The Commissions of Inquiry Act, 1952, has two pertinent provisions. Section 5(2) empowers the commission to require any person to furnish information on such points or matters which in its opinion may be useful for or relevant to the inquiry. That person is legally bound to furnish the information on pain of punishment. This clearly applies to requisition for information on specific points which the commission requires. They must be set out in the notice itself.
In 1971, the Act was amended advisedly to ensure respect for the rules of natural justice. Section 8 (B) laid down that if the commission (a) considers it necessary to inquire into the conduct of any person; or (b) is of opinion that the reputation of any person is likely to be prejudicially affected by the inquiry, it shall give to that person a reasonable opportunity of being heard in the inquiry. The commission can form that opinion at any stage of the inquiry.
In Indira Gandhi's case, clearly that stage was the very commencement of the inquiry. As Prime Minister she was directly involved. British Tribunals of Inquiry followed this practice. She was called to speak only after charges against her had been broadcast to the wide world day after day.
The Commission of Inquiry (Central) Rules, 1972, required, by Rule 5(2) (a), that the commission shall issue a notice to every person who in its opinion should be given an opportunity of being heard in the inquiry to furnish a statement on such matters as may be specified. This clearly applied to Indira Gandhi and applied at the very outset.
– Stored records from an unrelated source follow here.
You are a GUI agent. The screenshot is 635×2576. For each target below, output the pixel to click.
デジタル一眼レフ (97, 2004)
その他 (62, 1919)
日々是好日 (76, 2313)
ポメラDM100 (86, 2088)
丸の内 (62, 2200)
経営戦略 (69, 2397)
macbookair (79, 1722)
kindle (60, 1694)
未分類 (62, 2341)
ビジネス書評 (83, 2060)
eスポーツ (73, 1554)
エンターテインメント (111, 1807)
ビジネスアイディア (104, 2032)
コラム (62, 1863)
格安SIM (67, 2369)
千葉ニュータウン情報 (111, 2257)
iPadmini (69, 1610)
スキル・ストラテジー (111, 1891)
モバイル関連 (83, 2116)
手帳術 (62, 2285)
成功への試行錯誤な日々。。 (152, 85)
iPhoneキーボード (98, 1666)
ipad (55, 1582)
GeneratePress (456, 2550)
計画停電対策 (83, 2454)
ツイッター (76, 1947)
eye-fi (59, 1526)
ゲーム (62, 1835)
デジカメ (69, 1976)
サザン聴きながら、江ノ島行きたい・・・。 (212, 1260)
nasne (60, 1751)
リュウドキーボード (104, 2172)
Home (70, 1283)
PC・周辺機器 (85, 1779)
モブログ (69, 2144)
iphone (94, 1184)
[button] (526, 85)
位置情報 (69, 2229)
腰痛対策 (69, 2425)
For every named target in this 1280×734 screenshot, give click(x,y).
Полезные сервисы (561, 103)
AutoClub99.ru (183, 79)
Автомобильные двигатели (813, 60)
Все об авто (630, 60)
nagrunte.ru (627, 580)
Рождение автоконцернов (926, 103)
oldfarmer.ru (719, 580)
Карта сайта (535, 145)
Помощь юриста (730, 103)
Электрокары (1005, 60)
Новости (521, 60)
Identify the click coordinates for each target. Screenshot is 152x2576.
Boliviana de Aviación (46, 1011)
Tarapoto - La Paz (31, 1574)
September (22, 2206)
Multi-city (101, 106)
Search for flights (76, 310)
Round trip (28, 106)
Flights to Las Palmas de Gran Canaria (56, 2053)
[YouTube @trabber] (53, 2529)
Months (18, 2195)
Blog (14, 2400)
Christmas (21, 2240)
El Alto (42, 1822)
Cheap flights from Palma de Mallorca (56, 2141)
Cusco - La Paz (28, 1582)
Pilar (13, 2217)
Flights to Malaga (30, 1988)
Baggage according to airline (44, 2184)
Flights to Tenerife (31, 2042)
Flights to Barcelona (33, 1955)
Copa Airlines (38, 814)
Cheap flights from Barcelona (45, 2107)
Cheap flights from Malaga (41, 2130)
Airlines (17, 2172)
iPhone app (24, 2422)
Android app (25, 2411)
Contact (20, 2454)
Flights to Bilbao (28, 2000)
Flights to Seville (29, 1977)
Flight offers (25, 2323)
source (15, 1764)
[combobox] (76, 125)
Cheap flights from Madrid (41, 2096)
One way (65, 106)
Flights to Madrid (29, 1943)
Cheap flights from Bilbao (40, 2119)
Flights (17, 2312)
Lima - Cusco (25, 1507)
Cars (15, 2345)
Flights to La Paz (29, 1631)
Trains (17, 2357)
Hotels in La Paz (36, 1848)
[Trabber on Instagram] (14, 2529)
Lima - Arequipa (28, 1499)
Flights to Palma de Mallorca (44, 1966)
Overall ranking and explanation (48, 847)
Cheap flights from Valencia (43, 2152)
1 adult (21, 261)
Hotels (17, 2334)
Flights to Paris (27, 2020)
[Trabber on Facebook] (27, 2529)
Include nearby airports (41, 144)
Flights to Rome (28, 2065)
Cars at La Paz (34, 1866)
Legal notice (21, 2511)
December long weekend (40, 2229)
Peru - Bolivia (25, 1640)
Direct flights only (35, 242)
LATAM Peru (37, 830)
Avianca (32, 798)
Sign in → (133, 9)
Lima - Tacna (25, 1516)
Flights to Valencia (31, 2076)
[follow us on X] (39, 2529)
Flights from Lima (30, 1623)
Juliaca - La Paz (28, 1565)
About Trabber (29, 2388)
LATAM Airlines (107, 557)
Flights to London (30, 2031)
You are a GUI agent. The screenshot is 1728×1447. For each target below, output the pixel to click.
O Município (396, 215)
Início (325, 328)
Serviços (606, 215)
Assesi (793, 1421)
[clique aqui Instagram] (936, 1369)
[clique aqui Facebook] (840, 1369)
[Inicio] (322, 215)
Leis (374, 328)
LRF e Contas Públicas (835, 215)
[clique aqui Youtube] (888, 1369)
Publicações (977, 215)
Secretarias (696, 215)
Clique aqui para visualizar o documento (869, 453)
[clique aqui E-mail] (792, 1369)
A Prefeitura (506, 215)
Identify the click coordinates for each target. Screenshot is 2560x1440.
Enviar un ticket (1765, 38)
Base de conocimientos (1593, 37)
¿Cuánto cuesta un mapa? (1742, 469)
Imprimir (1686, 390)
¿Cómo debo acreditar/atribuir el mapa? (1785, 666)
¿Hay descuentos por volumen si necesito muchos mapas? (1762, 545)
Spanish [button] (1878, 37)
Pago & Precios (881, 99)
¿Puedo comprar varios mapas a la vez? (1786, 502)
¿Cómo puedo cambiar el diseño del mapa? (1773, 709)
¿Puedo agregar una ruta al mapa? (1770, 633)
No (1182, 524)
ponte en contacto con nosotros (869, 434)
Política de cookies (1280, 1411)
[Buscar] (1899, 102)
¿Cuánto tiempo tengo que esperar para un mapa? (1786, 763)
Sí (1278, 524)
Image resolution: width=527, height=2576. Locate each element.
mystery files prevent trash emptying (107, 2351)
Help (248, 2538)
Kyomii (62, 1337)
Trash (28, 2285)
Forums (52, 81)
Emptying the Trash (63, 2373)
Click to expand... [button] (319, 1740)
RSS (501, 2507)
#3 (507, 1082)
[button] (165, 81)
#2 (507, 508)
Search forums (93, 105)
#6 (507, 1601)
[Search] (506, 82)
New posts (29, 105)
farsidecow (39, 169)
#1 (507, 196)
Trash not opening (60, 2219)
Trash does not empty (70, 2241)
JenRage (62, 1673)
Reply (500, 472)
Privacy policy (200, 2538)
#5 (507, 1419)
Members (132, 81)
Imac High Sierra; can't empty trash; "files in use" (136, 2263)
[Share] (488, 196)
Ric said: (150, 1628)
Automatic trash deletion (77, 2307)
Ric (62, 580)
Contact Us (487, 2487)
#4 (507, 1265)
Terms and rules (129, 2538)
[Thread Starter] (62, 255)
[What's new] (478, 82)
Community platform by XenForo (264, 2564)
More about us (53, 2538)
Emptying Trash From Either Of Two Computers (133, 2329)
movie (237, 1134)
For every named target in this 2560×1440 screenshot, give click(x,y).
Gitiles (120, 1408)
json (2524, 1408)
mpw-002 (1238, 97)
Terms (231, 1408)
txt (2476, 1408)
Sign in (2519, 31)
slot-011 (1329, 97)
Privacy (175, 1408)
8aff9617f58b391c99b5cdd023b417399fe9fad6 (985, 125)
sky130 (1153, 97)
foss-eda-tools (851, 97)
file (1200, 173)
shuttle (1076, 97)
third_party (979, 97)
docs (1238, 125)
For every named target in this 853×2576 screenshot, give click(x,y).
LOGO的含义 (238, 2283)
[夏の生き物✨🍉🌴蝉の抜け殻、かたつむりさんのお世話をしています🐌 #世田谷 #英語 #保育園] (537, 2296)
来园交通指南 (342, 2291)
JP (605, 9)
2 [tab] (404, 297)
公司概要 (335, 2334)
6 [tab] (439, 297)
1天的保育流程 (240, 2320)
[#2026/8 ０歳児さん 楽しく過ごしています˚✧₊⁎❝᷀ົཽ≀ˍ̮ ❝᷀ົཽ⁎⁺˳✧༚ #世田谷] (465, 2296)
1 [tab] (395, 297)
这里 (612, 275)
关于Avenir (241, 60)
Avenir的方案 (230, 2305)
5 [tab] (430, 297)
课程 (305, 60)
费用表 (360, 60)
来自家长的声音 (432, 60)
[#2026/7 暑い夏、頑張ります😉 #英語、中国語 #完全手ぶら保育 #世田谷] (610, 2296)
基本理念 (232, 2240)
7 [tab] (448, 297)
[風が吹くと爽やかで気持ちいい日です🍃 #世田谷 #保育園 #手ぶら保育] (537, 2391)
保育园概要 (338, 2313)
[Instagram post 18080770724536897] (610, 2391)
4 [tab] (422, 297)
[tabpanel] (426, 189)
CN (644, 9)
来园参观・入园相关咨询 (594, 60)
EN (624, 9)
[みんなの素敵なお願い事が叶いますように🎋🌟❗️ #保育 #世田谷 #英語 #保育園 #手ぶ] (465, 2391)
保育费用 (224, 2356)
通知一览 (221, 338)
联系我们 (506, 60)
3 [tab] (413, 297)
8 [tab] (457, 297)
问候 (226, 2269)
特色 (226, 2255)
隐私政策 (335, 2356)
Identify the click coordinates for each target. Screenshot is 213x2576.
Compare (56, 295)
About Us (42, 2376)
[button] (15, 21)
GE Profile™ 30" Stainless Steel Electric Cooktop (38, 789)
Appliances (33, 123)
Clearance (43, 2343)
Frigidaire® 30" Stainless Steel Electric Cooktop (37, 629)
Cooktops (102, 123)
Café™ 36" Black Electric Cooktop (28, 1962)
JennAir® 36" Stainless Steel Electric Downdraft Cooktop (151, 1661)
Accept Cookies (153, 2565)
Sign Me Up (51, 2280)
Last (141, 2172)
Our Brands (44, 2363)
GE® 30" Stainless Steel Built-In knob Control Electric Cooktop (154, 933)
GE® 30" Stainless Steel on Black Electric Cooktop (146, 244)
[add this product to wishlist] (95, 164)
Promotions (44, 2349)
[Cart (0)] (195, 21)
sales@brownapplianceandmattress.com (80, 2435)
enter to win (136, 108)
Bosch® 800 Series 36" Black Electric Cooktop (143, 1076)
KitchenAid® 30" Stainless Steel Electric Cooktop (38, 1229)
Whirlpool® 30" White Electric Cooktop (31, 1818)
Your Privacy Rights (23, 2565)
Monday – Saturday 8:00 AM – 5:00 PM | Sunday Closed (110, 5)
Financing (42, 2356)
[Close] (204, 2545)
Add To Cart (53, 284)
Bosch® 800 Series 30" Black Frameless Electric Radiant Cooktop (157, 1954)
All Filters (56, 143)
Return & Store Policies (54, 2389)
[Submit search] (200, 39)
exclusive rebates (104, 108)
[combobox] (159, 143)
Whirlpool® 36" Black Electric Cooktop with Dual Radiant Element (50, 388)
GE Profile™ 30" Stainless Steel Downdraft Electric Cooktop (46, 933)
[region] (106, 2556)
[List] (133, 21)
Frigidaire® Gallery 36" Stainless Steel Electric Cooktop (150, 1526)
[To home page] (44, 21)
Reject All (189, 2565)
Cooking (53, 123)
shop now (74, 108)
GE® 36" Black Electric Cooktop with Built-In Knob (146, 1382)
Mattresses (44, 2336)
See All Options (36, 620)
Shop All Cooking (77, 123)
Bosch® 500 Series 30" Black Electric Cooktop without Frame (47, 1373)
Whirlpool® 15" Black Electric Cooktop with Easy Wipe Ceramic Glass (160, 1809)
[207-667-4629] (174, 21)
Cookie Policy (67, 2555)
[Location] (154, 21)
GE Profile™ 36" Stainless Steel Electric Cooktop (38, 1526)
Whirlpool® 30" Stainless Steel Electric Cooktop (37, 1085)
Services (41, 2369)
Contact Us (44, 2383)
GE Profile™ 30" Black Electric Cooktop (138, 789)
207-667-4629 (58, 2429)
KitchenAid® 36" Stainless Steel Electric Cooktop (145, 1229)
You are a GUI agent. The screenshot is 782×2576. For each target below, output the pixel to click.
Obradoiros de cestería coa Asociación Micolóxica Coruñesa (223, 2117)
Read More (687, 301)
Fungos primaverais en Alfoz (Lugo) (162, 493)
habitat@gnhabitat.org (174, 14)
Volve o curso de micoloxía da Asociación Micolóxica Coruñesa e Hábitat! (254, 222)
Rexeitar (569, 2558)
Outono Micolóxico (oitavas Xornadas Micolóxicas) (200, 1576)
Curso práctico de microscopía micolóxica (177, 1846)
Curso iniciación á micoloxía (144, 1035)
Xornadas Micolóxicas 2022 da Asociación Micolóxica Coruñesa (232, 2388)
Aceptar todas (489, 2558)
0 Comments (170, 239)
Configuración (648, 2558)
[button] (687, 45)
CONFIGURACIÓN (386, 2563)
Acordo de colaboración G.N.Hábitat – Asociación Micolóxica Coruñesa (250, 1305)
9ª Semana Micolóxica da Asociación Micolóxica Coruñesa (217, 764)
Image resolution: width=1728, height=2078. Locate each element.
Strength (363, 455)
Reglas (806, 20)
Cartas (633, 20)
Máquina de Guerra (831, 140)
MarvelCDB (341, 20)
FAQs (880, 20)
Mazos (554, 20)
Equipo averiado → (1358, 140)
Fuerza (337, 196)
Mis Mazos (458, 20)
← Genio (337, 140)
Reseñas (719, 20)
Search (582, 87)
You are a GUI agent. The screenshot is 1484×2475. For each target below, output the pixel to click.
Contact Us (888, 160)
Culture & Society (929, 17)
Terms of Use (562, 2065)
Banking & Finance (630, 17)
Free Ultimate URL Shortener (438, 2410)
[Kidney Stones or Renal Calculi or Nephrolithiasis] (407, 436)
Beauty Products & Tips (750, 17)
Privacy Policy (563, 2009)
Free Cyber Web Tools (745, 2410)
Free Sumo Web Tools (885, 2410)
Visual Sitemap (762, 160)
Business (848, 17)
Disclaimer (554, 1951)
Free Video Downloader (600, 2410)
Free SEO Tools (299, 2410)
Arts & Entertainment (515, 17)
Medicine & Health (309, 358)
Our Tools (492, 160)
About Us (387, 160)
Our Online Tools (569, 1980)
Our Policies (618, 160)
In Chapter III of the First Report, Justice Shah explained the procedure he adopted. In paragraph 3.13 he argued that a preliminary inquiry was necessary to identify that person to whom a notice under Rule 5(2) (a) was necessary. This was worse than absurd. It was disingenuous. The identity of the main suspect, then Prime Minister Indira Gandhi, was not secret. She should have been summoned and allowed to be represented by counsel from the very beginning.
It is not only Indira Gandhi's supporters who were unhappy with Justice Shah's conduct of the inquiry. None questioned the fairness of Justice A.C. Gupta's conduct of the Commission of Inquiry on the Maruti scandal. One grants that the issue raised here is debatable. Two views are possible. The proceedings of the Thakkar-Natarajan Commission and its unfairness to V.P. Singh brought home to many the errors that commissions of inquiry commit. A full study is called for.